» Work order
Starting at the line that contains "Viewport: 1568px width, 781px height." in the listing below, write out every line word for word until you have written the line that contains "You are a computer-use agent. This".

» Provided records
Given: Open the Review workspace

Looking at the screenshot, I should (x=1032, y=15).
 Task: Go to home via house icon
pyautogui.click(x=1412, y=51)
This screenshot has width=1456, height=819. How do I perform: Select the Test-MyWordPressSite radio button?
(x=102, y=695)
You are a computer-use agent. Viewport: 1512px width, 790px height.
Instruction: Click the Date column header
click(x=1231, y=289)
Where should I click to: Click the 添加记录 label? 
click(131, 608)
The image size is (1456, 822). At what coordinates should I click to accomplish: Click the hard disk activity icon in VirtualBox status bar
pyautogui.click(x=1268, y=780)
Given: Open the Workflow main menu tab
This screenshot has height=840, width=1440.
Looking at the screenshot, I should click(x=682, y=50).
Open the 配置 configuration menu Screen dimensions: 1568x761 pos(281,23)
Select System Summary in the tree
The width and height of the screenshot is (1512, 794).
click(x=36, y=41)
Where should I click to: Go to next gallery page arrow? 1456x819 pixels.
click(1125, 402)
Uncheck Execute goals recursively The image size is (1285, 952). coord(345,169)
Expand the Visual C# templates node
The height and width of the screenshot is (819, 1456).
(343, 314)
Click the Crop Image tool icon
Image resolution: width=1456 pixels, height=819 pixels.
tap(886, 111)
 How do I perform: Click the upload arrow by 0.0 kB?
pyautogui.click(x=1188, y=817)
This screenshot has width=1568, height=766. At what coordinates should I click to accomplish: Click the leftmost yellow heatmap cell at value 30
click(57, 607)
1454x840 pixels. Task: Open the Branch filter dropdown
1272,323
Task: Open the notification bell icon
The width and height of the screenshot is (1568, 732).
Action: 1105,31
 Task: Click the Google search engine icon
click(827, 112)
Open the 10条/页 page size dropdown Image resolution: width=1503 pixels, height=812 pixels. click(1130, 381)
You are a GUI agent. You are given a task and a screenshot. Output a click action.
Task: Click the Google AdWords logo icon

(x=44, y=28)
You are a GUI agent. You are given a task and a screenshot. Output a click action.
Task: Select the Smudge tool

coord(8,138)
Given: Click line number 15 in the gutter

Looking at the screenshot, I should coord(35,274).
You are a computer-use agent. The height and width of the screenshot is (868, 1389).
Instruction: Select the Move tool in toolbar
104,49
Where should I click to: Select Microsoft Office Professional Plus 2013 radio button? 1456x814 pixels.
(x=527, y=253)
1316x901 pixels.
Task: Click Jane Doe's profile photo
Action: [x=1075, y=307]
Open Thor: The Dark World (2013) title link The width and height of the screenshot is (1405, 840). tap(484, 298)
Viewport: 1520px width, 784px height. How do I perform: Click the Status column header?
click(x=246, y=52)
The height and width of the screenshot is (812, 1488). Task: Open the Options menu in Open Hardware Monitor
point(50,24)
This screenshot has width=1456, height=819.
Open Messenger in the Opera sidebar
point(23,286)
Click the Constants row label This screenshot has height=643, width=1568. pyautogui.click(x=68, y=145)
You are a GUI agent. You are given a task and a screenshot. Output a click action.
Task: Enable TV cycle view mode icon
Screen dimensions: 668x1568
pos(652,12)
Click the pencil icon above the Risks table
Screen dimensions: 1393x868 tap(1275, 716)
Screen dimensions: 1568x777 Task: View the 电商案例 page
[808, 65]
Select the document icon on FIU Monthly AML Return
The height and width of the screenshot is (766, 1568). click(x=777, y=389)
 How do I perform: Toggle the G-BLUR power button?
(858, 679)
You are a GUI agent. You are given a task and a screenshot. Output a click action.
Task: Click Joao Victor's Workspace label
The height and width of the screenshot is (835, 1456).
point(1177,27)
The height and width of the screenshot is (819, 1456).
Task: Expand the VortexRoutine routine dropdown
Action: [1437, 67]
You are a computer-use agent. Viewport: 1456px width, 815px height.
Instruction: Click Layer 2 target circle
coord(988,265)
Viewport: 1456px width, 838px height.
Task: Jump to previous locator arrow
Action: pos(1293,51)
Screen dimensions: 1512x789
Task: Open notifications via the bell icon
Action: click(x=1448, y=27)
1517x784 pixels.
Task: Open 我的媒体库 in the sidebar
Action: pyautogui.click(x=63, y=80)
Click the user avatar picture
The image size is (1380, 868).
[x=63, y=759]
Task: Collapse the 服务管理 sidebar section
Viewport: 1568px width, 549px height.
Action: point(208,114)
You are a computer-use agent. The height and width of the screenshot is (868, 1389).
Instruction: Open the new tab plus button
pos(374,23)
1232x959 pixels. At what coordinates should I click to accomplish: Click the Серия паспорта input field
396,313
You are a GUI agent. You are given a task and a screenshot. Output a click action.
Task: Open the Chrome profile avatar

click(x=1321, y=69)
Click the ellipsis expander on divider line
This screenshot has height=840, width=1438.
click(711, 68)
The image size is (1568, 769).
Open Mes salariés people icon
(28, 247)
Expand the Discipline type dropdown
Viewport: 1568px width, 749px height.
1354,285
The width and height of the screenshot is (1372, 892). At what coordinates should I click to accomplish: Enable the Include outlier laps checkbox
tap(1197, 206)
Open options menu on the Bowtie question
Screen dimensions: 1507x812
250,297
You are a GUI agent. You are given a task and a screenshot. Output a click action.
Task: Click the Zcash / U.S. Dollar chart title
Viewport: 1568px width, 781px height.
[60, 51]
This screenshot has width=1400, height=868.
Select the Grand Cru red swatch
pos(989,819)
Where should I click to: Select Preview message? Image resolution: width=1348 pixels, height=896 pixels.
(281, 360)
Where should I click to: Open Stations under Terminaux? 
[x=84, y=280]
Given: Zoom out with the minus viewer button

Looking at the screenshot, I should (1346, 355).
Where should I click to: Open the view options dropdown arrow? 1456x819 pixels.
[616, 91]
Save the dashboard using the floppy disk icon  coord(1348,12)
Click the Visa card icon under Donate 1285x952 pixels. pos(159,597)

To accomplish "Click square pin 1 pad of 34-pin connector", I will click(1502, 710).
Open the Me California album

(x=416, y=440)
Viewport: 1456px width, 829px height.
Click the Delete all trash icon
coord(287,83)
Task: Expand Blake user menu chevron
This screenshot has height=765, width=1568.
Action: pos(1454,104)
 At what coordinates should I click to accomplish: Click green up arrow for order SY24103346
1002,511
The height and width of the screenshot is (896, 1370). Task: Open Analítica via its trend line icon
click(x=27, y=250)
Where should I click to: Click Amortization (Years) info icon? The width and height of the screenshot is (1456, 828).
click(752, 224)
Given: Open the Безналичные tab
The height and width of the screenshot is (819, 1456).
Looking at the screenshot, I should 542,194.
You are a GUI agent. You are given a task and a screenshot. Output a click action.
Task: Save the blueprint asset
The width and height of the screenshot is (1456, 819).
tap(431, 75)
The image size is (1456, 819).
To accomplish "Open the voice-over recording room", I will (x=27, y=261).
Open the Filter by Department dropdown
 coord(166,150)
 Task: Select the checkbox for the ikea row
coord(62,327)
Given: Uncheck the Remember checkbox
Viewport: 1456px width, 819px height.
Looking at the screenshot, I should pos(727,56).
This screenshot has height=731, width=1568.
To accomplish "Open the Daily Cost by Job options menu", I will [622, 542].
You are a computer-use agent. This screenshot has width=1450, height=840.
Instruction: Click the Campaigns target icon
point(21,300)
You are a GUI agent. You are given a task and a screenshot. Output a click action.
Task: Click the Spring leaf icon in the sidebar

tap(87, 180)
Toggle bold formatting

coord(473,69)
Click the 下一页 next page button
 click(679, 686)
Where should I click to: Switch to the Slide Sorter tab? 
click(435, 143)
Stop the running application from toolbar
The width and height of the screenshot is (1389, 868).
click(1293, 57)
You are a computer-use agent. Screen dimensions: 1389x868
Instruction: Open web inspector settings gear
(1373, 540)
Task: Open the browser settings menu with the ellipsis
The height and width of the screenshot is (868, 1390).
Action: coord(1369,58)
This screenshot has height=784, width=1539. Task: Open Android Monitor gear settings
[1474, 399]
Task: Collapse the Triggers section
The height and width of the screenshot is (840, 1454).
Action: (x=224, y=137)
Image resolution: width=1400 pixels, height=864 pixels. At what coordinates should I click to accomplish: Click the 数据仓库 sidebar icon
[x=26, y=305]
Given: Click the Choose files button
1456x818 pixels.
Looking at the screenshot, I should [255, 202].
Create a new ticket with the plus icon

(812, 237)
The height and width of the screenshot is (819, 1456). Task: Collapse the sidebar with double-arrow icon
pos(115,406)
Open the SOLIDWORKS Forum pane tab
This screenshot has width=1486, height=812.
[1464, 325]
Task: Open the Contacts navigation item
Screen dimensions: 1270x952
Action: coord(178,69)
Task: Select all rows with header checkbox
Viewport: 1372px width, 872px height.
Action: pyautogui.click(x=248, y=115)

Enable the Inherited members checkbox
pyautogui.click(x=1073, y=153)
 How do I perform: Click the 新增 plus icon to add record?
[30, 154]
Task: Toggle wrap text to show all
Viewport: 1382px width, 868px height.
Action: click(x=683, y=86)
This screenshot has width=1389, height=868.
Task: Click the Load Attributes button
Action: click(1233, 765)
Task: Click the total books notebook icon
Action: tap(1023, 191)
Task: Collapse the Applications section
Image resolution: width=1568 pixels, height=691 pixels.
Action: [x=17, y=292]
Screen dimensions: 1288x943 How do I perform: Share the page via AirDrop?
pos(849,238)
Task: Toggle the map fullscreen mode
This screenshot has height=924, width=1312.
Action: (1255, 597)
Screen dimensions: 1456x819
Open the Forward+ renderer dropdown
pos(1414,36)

» Answer box
Viewport: 1568px width, 781px height.
[60, 51]
This screenshot has width=1400, height=868.
Select the Grand Cru red swatch
pos(989,819)
Where should I click to: Select Preview message? Image resolution: width=1348 pixels, height=896 pixels.
(281, 360)
Where should I click to: Open Stations under Terminaux? 
[x=84, y=280]
Given: Zoom out with the minus viewer button

Looking at the screenshot, I should (1346, 355).
Where should I click to: Open the view options dropdown arrow? 1456x819 pixels.
[616, 91]
Save the dashboard using the floppy disk icon  coord(1348,12)
Click the Visa card icon under Donate 1285x952 pixels. pos(159,597)

To accomplish "Click square pin 1 pad of 34-pin connector", I will click(1502, 710).
Open the Me California album

(x=416, y=440)
Viewport: 1456px width, 829px height.
Click the Delete all trash icon
coord(287,83)
Task: Expand Blake user menu chevron
This screenshot has height=765, width=1568.
Action: pos(1454,104)
 At what coordinates should I click to accomplish: Click green up arrow for order SY24103346
1002,511
The height and width of the screenshot is (896, 1370). Task: Open Analítica via its trend line icon
click(x=27, y=250)
Where should I click to: Click Amortization (Years) info icon? The width and height of the screenshot is (1456, 828).
click(752, 224)
Given: Open the Безналичные tab
The height and width of the screenshot is (819, 1456).
Looking at the screenshot, I should 542,194.
You are a GUI agent. You are given a task and a screenshot. Output a click action.
Task: Save the blueprint asset
The width and height of the screenshot is (1456, 819).
tap(431, 75)
The image size is (1456, 819).
To accomplish "Open the voice-over recording room", I will (x=27, y=261).
Open the Filter by Department dropdown
 coord(166,150)
 Task: Select the checkbox for the ikea row
coord(62,327)
Given: Uncheck the Remember checkbox
Viewport: 1456px width, 819px height.
Looking at the screenshot, I should pos(727,56).
This screenshot has height=731, width=1568.
To accomplish "Open the Daily Cost by Job options menu", I will [622, 542].
You are a computer-use agent. This screenshot has width=1450, height=840.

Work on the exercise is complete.